* Start DATA FOR THIS TASK *

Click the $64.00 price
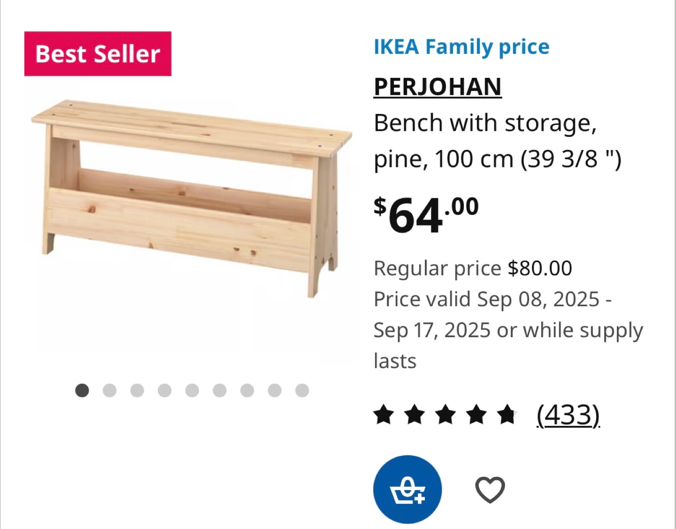 [x=426, y=215]
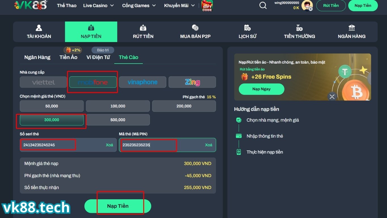Screen dimensions: 387x218
Task: Open the Rút Tiền withdrawal section
Action: click(143, 32)
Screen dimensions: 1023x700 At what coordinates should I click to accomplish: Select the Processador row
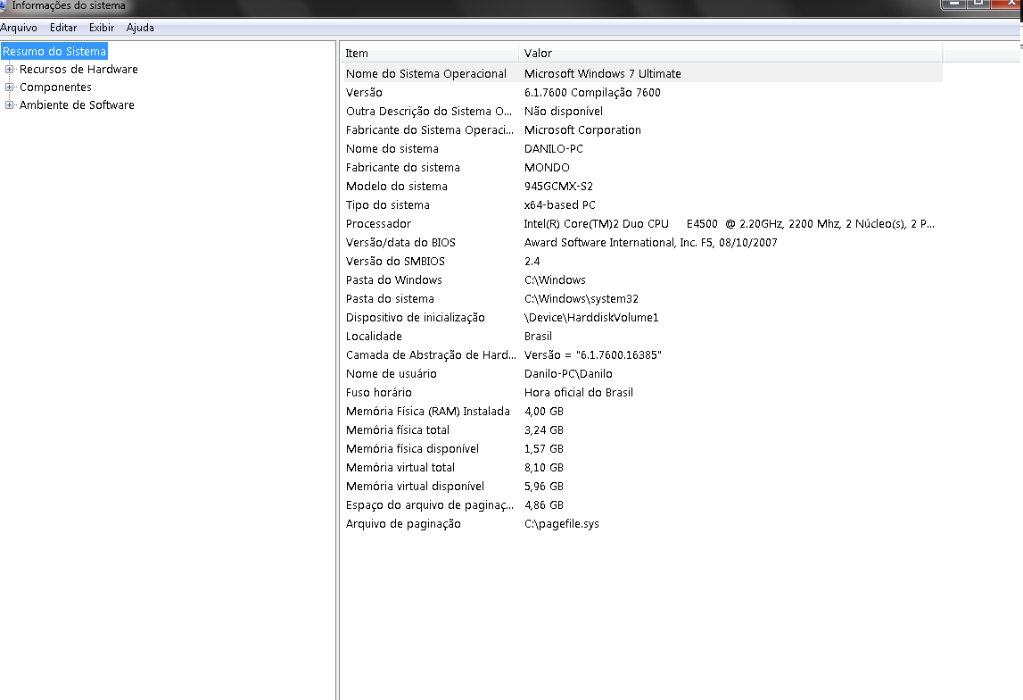(x=379, y=224)
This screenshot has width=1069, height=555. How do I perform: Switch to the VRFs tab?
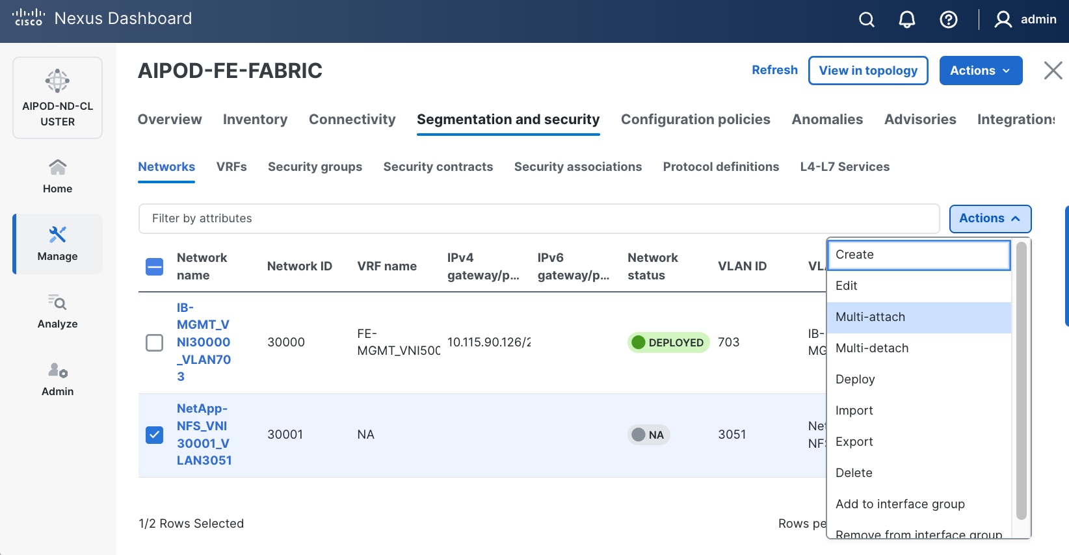[x=231, y=167]
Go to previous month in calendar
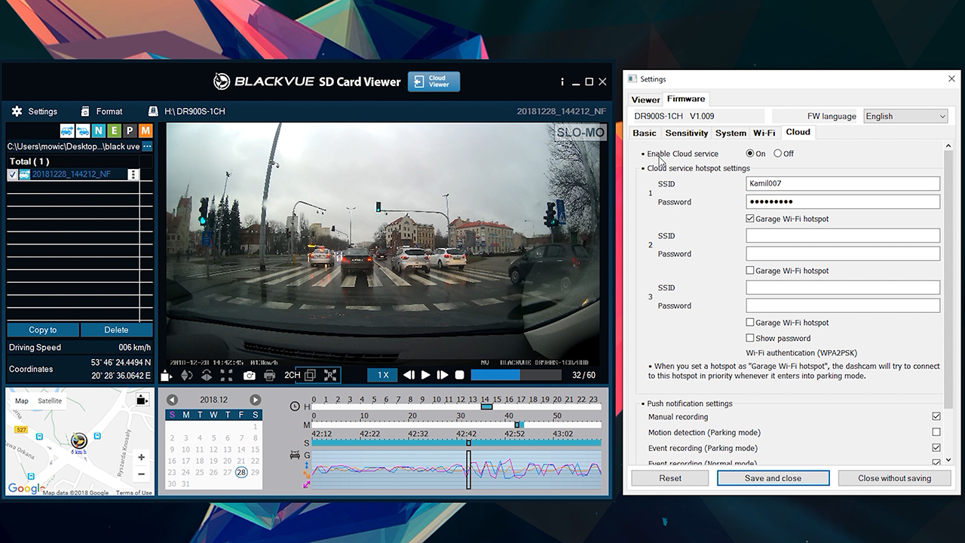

* End DATA FOR THIS TASK *

**EXERCISE TASK**.
Write out every line of the items above word for word, omitting the pictures.

**OUTPUT**.
Click the $64.00 price
 [x=426, y=215]
Screen dimensions: 387x218
Task: Open the Rút Tiền withdrawal section
Action: click(143, 32)
Screen dimensions: 1023x700 At what coordinates should I click to accomplish: Select the Processador row
(x=379, y=224)
This screenshot has width=1069, height=555. How do I perform: Switch to the VRFs tab?
[x=231, y=167]
Go to previous month in calendar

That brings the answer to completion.